Put every one of the following lines into a numbered list, omitting any blank lines.

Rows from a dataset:
## START

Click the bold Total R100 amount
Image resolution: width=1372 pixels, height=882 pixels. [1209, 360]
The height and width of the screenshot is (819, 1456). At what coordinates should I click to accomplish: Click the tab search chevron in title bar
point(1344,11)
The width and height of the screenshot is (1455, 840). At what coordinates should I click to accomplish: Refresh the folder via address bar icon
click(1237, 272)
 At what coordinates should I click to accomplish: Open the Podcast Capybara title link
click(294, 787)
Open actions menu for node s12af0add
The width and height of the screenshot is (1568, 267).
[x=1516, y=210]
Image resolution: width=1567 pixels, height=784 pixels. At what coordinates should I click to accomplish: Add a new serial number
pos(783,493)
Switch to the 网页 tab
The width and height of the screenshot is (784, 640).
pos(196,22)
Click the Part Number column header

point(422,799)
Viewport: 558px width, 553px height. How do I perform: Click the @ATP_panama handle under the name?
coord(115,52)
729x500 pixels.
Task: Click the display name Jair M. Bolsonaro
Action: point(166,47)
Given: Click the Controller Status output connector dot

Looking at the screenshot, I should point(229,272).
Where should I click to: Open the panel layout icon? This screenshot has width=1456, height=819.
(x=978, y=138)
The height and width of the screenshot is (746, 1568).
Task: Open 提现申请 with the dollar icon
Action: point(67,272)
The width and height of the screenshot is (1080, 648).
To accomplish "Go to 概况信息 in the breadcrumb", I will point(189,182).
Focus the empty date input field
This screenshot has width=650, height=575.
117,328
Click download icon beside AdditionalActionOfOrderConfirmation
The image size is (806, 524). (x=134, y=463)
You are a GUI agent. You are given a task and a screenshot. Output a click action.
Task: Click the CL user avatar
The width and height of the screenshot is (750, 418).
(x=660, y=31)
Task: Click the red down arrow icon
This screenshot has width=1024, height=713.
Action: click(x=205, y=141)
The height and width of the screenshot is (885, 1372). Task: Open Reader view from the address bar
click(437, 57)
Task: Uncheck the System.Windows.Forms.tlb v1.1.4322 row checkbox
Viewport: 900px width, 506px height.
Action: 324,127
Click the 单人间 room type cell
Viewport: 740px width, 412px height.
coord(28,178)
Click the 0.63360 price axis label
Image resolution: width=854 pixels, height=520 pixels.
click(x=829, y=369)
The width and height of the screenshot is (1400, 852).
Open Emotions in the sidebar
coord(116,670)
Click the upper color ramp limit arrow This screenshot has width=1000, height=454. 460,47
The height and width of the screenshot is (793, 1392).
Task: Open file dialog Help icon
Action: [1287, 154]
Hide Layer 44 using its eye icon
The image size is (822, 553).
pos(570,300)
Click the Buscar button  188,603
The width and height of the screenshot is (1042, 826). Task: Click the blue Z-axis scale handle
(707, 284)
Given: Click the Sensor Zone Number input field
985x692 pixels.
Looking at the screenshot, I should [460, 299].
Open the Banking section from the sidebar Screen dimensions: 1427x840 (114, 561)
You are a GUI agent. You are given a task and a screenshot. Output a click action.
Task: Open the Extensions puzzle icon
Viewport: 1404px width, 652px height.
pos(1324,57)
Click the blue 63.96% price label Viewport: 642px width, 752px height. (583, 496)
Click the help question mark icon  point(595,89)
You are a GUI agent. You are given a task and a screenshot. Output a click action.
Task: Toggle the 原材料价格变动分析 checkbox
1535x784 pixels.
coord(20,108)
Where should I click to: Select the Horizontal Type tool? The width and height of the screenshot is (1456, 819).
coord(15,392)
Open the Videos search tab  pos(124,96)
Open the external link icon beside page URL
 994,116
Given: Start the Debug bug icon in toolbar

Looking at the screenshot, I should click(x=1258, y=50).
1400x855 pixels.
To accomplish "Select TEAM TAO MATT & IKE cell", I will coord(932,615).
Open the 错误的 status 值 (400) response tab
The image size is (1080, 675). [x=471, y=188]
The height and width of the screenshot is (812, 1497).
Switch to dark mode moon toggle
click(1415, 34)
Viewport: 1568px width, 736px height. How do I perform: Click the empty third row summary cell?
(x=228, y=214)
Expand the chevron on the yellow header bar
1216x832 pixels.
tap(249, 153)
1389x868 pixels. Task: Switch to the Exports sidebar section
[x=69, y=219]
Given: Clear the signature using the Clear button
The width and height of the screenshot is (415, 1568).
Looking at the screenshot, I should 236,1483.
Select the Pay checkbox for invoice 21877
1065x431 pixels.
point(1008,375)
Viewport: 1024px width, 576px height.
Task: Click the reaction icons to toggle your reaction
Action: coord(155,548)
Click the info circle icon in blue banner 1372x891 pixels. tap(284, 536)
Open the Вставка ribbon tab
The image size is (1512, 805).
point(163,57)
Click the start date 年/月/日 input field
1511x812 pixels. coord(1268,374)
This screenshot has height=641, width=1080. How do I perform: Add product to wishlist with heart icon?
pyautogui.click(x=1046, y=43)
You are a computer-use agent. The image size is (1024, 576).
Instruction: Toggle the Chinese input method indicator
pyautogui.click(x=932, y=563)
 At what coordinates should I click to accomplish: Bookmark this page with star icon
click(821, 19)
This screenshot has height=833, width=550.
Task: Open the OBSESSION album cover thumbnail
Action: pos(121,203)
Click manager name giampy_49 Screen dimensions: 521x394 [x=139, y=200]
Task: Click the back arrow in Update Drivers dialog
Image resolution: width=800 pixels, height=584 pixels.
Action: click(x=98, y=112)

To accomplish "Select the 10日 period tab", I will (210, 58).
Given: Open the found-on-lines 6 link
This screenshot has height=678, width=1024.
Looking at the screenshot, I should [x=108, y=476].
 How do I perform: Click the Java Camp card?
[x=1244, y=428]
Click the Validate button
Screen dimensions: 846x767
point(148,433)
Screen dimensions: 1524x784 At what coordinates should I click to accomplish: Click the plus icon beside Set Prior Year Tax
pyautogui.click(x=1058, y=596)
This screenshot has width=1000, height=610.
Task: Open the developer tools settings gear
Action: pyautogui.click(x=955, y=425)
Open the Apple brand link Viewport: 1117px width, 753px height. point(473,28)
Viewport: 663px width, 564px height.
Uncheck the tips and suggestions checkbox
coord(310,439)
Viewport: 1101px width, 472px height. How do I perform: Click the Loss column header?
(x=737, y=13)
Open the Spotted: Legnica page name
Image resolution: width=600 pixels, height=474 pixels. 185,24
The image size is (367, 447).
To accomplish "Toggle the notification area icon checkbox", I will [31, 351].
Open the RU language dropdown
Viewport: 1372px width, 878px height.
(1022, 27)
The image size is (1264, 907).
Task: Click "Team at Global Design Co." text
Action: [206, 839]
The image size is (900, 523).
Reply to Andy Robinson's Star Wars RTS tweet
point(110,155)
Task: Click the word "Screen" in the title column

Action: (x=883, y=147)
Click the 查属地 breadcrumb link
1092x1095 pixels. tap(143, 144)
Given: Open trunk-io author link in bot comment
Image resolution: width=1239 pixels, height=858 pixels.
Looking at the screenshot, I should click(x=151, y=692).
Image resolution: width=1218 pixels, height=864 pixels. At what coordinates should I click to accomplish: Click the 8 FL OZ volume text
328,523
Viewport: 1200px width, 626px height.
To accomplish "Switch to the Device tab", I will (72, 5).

## END

Written answer:
1. Click the bold Total R100 amount
2. Image resolution: width=1372 pixels, height=882 pixels. [1209, 360]
3. The height and width of the screenshot is (819, 1456). At what coordinates should I click to accomplish: Click the tab search chevron in title bar
4. point(1344,11)
5. The width and height of the screenshot is (1455, 840). At what coordinates should I click to accomplish: Refresh the folder via address bar icon
6. click(1237, 272)
7.  At what coordinates should I click to accomplish: Open the Podcast Capybara title link
8. click(294, 787)
9. Open actions menu for node s12af0add
10. The width and height of the screenshot is (1568, 267).
11. [x=1516, y=210]
12. Image resolution: width=1567 pixels, height=784 pixels. At what coordinates should I click to accomplish: Add a new serial number
13. pos(783,493)
14. Switch to the 网页 tab
15. The width and height of the screenshot is (784, 640).
16. pos(196,22)
17. Click the Part Number column header
18. point(422,799)
19. Viewport: 558px width, 553px height. How do I perform: Click the @ATP_panama handle under the name?
20. coord(115,52)
21. 729x500 pixels.
22. Task: Click the display name Jair M. Bolsonaro
23. Action: point(166,47)
24. Given: Click the Controller Status output connector dot
25. Looking at the screenshot, I should point(229,272).
26. Where should I click to: Open the panel layout icon? This screenshot has width=1456, height=819.
27. (x=978, y=138)
28. The height and width of the screenshot is (746, 1568).
29. Task: Open 提现申请 with the dollar icon
30. Action: point(67,272)
31. The width and height of the screenshot is (1080, 648).
32. To accomplish "Go to 概况信息 in the breadcrumb", I will point(189,182).
33. Focus the empty date input field
34. This screenshot has width=650, height=575.
35. 117,328
36. Click download icon beside AdditionalActionOfOrderConfirmation
37. The image size is (806, 524). (x=134, y=463)
38. You are a GUI agent. You are given a task and a screenshot. Output a click action.
39. Task: Click the CL user avatar
40. The width and height of the screenshot is (750, 418).
41. (x=660, y=31)
42. Task: Click the red down arrow icon
43. This screenshot has width=1024, height=713.
44. Action: click(x=205, y=141)
45. The height and width of the screenshot is (885, 1372). Task: Open Reader view from the address bar
46. click(437, 57)
47. Task: Uncheck the System.Windows.Forms.tlb v1.1.4322 row checkbox
48. Viewport: 900px width, 506px height.
49. Action: 324,127
50. Click the 单人间 room type cell
51. Viewport: 740px width, 412px height.
52. coord(28,178)
53. Click the 0.63360 price axis label
54. Image resolution: width=854 pixels, height=520 pixels.
55. click(x=829, y=369)
56. The width and height of the screenshot is (1400, 852).
57. Open Emotions in the sidebar
58. coord(116,670)
59. Click the upper color ramp limit arrow This screenshot has width=1000, height=454. 460,47
60. The height and width of the screenshot is (793, 1392).
61. Task: Open file dialog Help icon
62. Action: [1287, 154]
63. Hide Layer 44 using its eye icon
64. The image size is (822, 553).
65. pos(570,300)
66. Click the Buscar button  188,603
67. The width and height of the screenshot is (1042, 826). Task: Click the blue Z-axis scale handle
68. (707, 284)
69. Given: Click the Sensor Zone Number input field
70. 985x692 pixels.
71. Looking at the screenshot, I should [460, 299].
72. Open the Banking section from the sidebar Screen dimensions: 1427x840 (114, 561)
73. You are a GUI agent. You are given a task and a screenshot. Output a click action.
74. Task: Open the Extensions puzzle icon
75. Viewport: 1404px width, 652px height.
76. pos(1324,57)
77. Click the blue 63.96% price label Viewport: 642px width, 752px height. (583, 496)
78. Click the help question mark icon  point(595,89)
79. You are a GUI agent. You are given a task and a screenshot. Output a click action.
80. Task: Toggle the 原材料价格变动分析 checkbox
81. 1535x784 pixels.
82. coord(20,108)
83. Where should I click to: Select the Horizontal Type tool? The width and height of the screenshot is (1456, 819).
84. coord(15,392)
85. Open the Videos search tab  pos(124,96)
86. Open the external link icon beside page URL
87.  994,116
88. Given: Start the Debug bug icon in toolbar
89. Looking at the screenshot, I should click(x=1258, y=50).
90. 1400x855 pixels.
91. To accomplish "Select TEAM TAO MATT & IKE cell", I will coord(932,615).
92. Open the 错误的 status 值 (400) response tab
93. The image size is (1080, 675). [x=471, y=188]
94. The height and width of the screenshot is (812, 1497).
95. Switch to dark mode moon toggle
96. click(1415, 34)
97. Viewport: 1568px width, 736px height. How do I perform: Click the empty third row summary cell?
98. (x=228, y=214)
99. Expand the chevron on the yellow header bar
100. 1216x832 pixels.
101. tap(249, 153)
102. 1389x868 pixels. Task: Switch to the Exports sidebar section
103. [x=69, y=219]
104. Given: Clear the signature using the Clear button
105. The width and height of the screenshot is (415, 1568).
106. Looking at the screenshot, I should 236,1483.
107. Select the Pay checkbox for invoice 21877
108. 1065x431 pixels.
109. point(1008,375)
110. Viewport: 1024px width, 576px height.
111. Task: Click the reaction icons to toggle your reaction
112. Action: coord(155,548)
113. Click the info circle icon in blue banner 1372x891 pixels. tap(284, 536)
114. Open the Вставка ribbon tab
115. The image size is (1512, 805).
116. point(163,57)
117. Click the start date 年/月/日 input field
118. 1511x812 pixels. coord(1268,374)
119. This screenshot has height=641, width=1080. How do I perform: Add product to wishlist with heart icon?
120. pyautogui.click(x=1046, y=43)
121. You are a computer-use agent. The image size is (1024, 576).
122. Instruction: Toggle the Chinese input method indicator
123. pyautogui.click(x=932, y=563)
124.  At what coordinates should I click to accomplish: Bookmark this page with star icon
125. click(821, 19)
126. This screenshot has height=833, width=550.
127. Task: Open the OBSESSION album cover thumbnail
128. Action: pos(121,203)
129. Click manager name giampy_49 Screen dimensions: 521x394 [x=139, y=200]
130. Task: Click the back arrow in Update Drivers dialog
131. Image resolution: width=800 pixels, height=584 pixels.
132. Action: click(x=98, y=112)
133. To accomplish "Select the 10日 period tab", I will (210, 58).
134. Given: Open the found-on-lines 6 link
135. This screenshot has height=678, width=1024.
136. Looking at the screenshot, I should [x=108, y=476].
137.  How do I perform: Click the Java Camp card?
138. [x=1244, y=428]
139. Click the Validate button
140. Screen dimensions: 846x767
141. point(148,433)
142. Screen dimensions: 1524x784 At what coordinates should I click to accomplish: Click the plus icon beside Set Prior Year Tax
143. pyautogui.click(x=1058, y=596)
144. This screenshot has width=1000, height=610.
145. Task: Open the developer tools settings gear
146. Action: pyautogui.click(x=955, y=425)
147. Open the Apple brand link Viewport: 1117px width, 753px height. point(473,28)
148. Viewport: 663px width, 564px height.
149. Uncheck the tips and suggestions checkbox
150. coord(310,439)
151. Viewport: 1101px width, 472px height. How do I perform: Click the Loss column header?
152. (x=737, y=13)
153. Open the Spotted: Legnica page name
154. Image resolution: width=600 pixels, height=474 pixels. 185,24
155. The image size is (367, 447).
156. To accomplish "Toggle the notification area icon checkbox", I will [31, 351].
157. Open the RU language dropdown
158. Viewport: 1372px width, 878px height.
159. (1022, 27)
160. The image size is (1264, 907).
161. Task: Click "Team at Global Design Co." text
162. Action: [206, 839]
163. The image size is (900, 523).
164. Reply to Andy Robinson's Star Wars RTS tweet
165. point(110,155)
166. Task: Click the word "Screen" in the title column
167. Action: (x=883, y=147)
168. Click the 查属地 breadcrumb link
169. 1092x1095 pixels. tap(143, 144)
170. Given: Open trunk-io author link in bot comment
171. Image resolution: width=1239 pixels, height=858 pixels.
172. Looking at the screenshot, I should click(x=151, y=692).
173. Image resolution: width=1218 pixels, height=864 pixels. At what coordinates should I click to accomplish: Click the 8 FL OZ volume text
174. 328,523
175. Viewport: 1200px width, 626px height.
176. To accomplish "Switch to the Device tab", I will (72, 5).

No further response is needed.